Ultimately, whether a country chooses to implement an HPV vaccine will depend not only on cost, but also on the excellent efficacy, immunogenicity and safety that both licensed vaccines give to 16/18-related disease. How much they value 6/11-related disease coverage over this will determine their programme.
If we are to see a worldwide reduction in HPV-related neoplastic disease, it is imperative that many groups work together to achieve the common goal of the poorest nations worldwide gaining access to these highly effective prophylactic cervical cancer vaccines to reduce the burden of disease from this leading cancer in women, and prevent HPV-related disease in men as well. Currently, there is only one vaccine that targets genital warts. In the future, multivalent vaccines will allow wider HPV genotype coverage and prevent more disease.
There are two highly efficacious, immunogenic, human papillomavirus (HPV) vaccines licensed and available to prevent HPV16/18-related disease, in those naïve from infection.
In real-life settings, reductions in genital warts have already been seen where the quadrivalent vaccine has been used in comprehensive public health programmes.
Globally, there is a need for greater access (cheaper prices plus efficient infrastructure processes) to really affect HPV-related diseases.

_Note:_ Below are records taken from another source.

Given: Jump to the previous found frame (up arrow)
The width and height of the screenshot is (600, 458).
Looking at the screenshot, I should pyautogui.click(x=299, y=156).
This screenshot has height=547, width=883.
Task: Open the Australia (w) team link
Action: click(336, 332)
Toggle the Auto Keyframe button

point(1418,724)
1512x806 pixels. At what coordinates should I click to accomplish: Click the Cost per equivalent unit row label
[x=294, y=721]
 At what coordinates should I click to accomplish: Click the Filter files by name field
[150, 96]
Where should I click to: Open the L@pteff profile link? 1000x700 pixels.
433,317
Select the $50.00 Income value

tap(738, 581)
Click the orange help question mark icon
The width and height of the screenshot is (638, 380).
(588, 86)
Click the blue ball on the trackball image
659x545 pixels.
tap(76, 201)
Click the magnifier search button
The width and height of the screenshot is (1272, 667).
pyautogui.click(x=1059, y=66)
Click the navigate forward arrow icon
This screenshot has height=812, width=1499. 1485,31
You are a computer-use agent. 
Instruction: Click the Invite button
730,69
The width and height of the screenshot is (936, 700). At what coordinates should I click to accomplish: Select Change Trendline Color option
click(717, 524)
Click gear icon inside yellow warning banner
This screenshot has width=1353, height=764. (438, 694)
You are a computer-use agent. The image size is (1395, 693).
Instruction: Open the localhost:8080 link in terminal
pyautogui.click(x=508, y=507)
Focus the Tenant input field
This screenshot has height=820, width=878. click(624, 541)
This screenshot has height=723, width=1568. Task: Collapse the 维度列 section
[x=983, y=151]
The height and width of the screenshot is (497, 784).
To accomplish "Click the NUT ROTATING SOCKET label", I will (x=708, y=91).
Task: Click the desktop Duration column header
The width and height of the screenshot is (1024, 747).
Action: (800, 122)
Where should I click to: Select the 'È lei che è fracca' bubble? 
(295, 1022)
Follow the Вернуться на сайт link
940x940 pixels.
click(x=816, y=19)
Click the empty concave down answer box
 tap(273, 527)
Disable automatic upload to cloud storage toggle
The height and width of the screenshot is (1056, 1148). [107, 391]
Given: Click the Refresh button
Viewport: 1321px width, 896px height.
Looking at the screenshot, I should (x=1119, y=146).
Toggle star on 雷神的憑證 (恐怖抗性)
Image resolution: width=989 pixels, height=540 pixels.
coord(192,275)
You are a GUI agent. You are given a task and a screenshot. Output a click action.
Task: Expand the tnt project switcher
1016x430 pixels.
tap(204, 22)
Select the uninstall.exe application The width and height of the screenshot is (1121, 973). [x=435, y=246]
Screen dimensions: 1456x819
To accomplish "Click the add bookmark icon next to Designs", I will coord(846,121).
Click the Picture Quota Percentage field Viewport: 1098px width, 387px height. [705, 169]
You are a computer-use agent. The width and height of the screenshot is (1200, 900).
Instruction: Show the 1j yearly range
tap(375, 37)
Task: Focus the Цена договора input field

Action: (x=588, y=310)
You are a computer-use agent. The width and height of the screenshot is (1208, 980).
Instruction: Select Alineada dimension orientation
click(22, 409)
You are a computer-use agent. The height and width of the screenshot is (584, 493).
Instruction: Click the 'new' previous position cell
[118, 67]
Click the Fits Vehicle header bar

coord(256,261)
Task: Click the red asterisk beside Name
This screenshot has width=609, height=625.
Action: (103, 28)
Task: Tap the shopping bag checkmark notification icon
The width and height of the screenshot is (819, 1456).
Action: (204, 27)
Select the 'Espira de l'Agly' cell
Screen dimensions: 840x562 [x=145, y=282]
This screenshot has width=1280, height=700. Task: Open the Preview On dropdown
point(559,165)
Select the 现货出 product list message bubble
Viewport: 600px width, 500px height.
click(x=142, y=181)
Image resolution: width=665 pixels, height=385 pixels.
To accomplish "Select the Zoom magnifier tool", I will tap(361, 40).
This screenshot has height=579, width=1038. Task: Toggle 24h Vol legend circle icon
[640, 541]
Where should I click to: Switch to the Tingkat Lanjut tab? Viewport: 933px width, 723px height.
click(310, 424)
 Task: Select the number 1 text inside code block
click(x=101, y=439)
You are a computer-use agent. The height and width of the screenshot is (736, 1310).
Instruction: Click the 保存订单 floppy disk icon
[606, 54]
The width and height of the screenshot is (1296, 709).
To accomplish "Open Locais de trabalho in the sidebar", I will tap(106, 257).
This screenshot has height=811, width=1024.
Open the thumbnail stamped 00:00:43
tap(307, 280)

Funding SMG has received advisory board fees and grant support from CSL and GlaxoSmithKline, and lecture fees from Merck, GSK and Sanofi Pasteur. In addition, SMG has also received funding through her institution to conduct HPV vaccine studies for MSD and GSK.
Competing interests SMG is a member of the Merck Global Advisory Board as well as the Merck Scientific Advisory Committee for HPV.
Provenance and peer review Commissioned; externally peer reviewed.